SOCIAL MOBILITY AND CORPORATE DEVELOPMENT

 

Philippe Aghion

and

Thomas Piketty

 

June, 1994

 

Abstract

Historical evidence suggests that corporations have played a major role in producing information about and in promoting individual talents. This paper analyzes the implications of the corporate promotion mechanism for technological progress and macroeconomic development.

First, given that the fraction of detected talents may depend negatively upon the degree of technological sophistication and that private mangers do not appropriate the full social gains of corporate promotions; too skill-intensive new technologies tend to be adopted in equilibrium, the result being a socially excessive rate of technological progress.

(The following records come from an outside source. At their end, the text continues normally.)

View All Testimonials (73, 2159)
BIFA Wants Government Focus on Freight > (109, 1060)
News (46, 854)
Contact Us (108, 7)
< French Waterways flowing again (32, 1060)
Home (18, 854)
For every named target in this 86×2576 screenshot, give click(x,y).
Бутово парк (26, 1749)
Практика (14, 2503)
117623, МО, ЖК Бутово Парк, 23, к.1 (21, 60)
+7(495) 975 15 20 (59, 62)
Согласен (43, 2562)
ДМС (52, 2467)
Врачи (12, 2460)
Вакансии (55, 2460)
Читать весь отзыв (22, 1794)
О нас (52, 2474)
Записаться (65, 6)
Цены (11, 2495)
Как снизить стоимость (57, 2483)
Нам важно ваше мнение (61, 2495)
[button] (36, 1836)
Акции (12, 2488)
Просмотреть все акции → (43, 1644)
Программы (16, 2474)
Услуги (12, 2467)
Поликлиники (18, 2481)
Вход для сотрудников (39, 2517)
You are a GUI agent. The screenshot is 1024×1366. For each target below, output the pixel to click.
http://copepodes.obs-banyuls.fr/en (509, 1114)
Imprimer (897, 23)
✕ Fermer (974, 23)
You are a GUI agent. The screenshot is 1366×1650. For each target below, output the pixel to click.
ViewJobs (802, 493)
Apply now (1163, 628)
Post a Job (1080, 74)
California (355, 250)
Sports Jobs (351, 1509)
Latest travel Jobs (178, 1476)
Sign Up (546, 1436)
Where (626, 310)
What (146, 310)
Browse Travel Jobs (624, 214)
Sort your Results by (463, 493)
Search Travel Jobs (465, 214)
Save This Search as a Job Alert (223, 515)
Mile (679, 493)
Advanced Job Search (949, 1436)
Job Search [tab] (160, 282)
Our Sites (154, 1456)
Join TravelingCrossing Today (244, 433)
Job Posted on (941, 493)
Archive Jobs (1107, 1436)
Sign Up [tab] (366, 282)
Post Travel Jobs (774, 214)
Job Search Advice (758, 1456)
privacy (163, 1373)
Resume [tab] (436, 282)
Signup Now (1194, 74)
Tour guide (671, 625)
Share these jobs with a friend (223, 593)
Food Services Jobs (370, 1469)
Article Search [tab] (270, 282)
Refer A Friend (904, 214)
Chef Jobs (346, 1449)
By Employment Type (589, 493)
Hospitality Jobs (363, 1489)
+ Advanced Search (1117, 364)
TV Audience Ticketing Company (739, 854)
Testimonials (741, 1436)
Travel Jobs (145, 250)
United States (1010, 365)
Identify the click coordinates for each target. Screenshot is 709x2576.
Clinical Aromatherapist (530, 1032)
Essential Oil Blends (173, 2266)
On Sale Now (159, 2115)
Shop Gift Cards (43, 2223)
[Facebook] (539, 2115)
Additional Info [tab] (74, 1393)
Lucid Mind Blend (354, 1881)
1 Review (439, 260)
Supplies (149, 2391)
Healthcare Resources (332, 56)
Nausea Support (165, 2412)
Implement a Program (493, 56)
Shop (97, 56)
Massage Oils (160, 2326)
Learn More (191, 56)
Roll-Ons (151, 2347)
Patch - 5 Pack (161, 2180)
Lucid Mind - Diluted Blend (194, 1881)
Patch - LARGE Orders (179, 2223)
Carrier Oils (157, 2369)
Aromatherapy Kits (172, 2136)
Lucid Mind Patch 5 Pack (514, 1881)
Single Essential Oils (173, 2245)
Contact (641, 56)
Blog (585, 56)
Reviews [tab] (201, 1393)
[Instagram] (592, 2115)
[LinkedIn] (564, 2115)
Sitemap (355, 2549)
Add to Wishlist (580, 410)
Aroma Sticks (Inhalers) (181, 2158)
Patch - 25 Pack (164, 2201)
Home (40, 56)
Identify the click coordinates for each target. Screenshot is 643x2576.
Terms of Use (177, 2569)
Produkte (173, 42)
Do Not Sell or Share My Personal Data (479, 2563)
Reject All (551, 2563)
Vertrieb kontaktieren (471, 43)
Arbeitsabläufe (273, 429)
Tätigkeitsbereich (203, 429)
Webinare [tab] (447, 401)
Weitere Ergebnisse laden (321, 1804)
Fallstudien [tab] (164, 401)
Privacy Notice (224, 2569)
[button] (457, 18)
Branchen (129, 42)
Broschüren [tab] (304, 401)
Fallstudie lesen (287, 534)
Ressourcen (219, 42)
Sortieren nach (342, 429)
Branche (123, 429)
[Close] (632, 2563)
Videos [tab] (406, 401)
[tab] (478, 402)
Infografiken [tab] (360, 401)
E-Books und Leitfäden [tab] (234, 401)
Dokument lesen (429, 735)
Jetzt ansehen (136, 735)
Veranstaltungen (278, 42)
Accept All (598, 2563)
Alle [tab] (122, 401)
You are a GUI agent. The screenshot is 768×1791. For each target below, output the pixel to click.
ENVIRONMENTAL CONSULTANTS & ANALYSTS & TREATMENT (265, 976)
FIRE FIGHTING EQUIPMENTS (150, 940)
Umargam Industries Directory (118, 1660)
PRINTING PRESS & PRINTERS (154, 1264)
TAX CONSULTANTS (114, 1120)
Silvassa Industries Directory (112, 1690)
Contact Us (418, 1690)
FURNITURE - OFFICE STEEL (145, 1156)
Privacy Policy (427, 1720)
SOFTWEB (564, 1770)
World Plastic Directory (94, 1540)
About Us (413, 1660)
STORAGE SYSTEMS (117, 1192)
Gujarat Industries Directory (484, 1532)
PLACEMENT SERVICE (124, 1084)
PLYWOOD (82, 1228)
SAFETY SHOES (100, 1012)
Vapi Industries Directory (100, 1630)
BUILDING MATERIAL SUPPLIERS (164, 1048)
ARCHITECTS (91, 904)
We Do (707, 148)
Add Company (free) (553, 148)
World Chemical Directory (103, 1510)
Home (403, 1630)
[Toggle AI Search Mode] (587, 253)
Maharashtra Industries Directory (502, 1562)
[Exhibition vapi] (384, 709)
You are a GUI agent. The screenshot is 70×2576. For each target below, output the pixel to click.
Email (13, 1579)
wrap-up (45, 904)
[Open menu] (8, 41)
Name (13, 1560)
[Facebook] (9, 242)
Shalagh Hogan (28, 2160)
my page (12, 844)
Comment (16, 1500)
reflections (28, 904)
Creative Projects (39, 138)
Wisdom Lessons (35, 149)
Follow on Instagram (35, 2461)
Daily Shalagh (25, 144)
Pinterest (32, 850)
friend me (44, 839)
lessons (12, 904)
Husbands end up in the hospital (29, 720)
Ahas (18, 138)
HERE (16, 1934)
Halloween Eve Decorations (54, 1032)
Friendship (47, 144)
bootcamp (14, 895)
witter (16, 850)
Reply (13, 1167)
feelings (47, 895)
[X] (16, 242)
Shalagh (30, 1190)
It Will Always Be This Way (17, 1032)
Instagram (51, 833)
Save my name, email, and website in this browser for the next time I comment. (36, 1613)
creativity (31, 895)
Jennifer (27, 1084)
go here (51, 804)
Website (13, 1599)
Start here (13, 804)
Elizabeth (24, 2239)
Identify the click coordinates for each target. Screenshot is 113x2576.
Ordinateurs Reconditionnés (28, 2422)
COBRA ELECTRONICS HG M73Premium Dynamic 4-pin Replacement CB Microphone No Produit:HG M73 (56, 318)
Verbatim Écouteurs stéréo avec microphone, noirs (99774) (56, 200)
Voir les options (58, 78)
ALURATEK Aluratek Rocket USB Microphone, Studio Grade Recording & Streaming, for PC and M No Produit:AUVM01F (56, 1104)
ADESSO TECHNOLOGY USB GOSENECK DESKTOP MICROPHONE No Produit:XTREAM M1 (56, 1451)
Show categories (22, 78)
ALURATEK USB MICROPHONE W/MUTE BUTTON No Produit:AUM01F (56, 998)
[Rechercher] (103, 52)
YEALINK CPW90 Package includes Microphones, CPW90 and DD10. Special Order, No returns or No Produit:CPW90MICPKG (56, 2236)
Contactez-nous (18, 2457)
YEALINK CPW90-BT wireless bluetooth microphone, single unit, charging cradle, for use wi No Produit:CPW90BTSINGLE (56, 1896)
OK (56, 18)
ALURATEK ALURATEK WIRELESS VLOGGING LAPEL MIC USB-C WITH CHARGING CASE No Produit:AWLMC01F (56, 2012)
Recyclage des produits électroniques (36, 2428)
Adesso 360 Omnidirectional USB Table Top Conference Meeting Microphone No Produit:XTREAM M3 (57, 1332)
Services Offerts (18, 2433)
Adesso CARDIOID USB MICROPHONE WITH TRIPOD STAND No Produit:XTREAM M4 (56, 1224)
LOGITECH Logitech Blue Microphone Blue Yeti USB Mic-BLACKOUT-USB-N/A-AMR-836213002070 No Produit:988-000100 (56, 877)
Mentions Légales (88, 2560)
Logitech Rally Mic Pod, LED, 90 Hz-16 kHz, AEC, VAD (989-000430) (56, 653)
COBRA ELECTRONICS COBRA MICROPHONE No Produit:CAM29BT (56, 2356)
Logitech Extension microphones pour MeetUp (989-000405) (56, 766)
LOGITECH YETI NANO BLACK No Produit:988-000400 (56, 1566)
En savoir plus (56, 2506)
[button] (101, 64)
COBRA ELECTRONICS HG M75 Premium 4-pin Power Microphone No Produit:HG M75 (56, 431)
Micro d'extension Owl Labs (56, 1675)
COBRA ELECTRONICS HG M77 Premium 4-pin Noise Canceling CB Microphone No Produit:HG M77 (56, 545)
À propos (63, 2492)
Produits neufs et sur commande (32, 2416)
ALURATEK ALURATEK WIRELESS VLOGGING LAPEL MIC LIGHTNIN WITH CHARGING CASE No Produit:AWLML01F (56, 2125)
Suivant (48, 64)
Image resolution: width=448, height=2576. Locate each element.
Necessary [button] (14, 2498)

Next, in a two-sector economy where an informal, low-productivity sector producing little or no information about talents coexists with the formal corporate sector, information accumulation may exhibit perverse dynamics: low initial information about individual talents may lead the economy to a low-output, low-mobility steady state or "trap", especially when more sophisticated technologies are made available "too soon". Wealth-redistribution policies turn out to be partly ineffective at eliminating this trap; whereas returning for some time to less sophisticated technologies and/or directly subsidizing corporate detection activities can favour the emergence of a broader managerial elite and thereby ensure the transition to the high-output, high-mobility, steady state.